Go through the entries below and pick out every line with "legend".

(Pixel coordinate grounding data)
⁂

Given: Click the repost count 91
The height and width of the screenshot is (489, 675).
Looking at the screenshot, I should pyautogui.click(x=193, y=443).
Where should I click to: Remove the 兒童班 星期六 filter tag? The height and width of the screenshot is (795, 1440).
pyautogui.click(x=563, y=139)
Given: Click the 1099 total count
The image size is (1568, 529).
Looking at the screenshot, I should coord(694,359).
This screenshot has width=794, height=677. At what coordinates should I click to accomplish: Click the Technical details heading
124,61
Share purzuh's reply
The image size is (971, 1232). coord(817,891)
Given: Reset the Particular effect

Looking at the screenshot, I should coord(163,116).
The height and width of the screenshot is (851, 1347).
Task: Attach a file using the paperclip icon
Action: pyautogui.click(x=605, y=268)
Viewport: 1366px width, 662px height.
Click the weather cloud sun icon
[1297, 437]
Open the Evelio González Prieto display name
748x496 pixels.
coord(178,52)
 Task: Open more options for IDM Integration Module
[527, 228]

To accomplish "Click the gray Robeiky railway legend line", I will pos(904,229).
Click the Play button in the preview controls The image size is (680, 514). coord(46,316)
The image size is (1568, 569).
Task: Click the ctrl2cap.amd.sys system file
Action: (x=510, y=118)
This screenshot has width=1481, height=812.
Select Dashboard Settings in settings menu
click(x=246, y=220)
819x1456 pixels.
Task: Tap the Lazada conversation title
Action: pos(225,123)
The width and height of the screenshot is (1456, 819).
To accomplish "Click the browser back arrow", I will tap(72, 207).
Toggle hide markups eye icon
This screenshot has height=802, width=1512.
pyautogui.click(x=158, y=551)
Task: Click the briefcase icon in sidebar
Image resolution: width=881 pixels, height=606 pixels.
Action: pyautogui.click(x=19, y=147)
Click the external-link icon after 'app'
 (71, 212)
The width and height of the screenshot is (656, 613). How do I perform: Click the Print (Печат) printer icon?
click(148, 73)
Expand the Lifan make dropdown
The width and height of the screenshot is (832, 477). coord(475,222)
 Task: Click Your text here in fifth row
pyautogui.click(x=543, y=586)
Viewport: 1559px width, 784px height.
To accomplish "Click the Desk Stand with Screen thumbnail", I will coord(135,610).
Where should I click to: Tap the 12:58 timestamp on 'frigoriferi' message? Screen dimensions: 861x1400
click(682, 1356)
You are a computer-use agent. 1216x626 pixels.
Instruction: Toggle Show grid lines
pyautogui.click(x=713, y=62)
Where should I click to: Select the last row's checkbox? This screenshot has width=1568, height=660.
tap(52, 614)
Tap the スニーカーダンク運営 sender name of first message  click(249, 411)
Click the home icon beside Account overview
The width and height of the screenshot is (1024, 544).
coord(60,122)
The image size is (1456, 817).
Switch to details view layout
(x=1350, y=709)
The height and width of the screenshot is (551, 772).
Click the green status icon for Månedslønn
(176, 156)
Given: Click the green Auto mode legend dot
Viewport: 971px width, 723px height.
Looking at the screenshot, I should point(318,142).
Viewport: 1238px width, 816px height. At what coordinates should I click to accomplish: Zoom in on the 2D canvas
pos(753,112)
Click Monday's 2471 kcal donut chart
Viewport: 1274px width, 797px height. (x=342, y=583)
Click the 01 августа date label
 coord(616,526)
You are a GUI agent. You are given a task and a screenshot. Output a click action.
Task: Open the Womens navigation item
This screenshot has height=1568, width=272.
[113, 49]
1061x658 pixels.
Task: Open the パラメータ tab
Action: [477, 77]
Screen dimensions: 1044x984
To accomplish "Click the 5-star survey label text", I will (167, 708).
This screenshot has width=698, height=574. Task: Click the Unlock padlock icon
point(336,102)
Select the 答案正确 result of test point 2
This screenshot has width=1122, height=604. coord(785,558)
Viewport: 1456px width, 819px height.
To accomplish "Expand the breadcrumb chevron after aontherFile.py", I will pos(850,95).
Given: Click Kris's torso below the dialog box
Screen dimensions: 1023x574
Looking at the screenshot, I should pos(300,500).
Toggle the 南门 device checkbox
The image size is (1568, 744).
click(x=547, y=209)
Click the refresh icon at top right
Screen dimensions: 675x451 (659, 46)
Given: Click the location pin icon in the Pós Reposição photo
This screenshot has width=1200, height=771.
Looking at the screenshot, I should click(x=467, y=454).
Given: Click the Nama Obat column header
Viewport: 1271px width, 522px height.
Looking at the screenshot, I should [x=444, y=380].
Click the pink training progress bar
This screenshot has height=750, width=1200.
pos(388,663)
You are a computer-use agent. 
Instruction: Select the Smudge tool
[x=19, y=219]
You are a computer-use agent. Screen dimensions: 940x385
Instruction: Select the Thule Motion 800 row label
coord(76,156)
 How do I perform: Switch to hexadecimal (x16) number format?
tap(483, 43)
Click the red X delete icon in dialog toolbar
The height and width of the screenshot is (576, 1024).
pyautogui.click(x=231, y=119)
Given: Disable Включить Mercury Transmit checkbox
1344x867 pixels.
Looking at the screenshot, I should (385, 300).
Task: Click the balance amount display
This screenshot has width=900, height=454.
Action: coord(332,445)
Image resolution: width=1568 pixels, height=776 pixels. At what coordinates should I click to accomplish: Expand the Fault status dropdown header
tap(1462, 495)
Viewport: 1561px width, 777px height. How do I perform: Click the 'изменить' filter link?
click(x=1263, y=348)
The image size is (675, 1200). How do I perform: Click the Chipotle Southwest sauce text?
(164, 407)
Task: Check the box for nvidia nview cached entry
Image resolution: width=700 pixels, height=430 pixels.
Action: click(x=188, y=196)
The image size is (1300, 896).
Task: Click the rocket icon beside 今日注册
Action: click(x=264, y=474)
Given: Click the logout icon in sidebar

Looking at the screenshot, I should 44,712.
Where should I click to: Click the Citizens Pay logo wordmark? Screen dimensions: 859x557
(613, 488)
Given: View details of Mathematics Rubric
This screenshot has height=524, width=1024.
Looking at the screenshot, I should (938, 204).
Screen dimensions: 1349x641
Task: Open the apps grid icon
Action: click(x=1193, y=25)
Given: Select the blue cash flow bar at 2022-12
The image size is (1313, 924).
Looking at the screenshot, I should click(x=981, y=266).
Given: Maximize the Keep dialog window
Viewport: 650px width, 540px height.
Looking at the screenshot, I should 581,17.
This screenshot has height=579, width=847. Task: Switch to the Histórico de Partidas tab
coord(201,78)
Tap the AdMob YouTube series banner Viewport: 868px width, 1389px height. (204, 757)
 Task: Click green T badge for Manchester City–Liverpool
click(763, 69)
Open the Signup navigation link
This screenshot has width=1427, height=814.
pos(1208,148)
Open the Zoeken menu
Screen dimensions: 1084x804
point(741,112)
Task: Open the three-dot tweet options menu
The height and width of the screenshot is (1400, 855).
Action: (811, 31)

⁂

ANSWER SPACE:
To accomplish "Click the gray Robeiky railway legend line", I will pos(904,229).
Given: Click the green Auto mode legend dot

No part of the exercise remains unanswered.